Source data:
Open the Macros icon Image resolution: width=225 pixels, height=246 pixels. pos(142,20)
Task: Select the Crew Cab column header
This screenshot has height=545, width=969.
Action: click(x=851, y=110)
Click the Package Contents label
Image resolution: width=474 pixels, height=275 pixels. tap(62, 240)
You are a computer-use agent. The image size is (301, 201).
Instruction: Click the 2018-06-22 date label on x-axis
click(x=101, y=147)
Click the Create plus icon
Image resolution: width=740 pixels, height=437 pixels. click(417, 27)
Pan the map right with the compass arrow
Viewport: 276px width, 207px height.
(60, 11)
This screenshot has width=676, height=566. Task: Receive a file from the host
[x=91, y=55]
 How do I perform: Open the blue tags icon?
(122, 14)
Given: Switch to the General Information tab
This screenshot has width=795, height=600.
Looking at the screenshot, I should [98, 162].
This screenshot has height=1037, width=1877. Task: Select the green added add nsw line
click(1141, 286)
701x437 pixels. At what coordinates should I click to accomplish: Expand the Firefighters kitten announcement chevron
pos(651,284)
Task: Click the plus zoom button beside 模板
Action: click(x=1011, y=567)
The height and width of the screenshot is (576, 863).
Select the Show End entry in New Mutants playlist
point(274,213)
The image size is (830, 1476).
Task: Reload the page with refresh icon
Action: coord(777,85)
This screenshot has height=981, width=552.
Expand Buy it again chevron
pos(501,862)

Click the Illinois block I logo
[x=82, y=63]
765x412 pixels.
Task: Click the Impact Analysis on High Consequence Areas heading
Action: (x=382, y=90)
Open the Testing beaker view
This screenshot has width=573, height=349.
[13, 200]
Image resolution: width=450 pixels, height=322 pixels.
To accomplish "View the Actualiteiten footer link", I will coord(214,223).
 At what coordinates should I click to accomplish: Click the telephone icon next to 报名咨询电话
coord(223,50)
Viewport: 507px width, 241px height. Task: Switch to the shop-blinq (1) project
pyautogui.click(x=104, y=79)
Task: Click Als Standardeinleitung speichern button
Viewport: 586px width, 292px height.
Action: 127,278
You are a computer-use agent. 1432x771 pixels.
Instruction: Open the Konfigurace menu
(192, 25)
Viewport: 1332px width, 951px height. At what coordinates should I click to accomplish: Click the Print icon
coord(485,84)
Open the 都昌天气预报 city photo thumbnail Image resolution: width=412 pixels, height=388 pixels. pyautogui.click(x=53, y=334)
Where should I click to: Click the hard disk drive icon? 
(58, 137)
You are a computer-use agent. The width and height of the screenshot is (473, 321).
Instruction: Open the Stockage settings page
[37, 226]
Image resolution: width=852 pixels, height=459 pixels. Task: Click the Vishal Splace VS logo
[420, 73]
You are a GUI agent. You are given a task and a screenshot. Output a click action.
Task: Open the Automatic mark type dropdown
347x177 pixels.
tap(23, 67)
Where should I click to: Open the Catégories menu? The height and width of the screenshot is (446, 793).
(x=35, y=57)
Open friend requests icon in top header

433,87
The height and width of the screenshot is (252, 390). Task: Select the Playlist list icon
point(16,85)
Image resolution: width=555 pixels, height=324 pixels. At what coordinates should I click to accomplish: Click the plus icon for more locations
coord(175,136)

Instructions for the task:
Up to and including the line with "Given: Switch to the General Information tab", print every line of the material above, starting from its first line, exactly.

Response to this exercise:
Open the Macros icon Image resolution: width=225 pixels, height=246 pixels. pos(142,20)
Task: Select the Crew Cab column header
This screenshot has height=545, width=969.
Action: click(x=851, y=110)
Click the Package Contents label
Image resolution: width=474 pixels, height=275 pixels. tap(62, 240)
You are a computer-use agent. The image size is (301, 201).
Instruction: Click the 2018-06-22 date label on x-axis
click(x=101, y=147)
Click the Create plus icon
Image resolution: width=740 pixels, height=437 pixels. click(417, 27)
Pan the map right with the compass arrow
Viewport: 276px width, 207px height.
(60, 11)
This screenshot has width=676, height=566. Task: Receive a file from the host
[x=91, y=55]
 How do I perform: Open the blue tags icon?
(122, 14)
Given: Switch to the General Information tab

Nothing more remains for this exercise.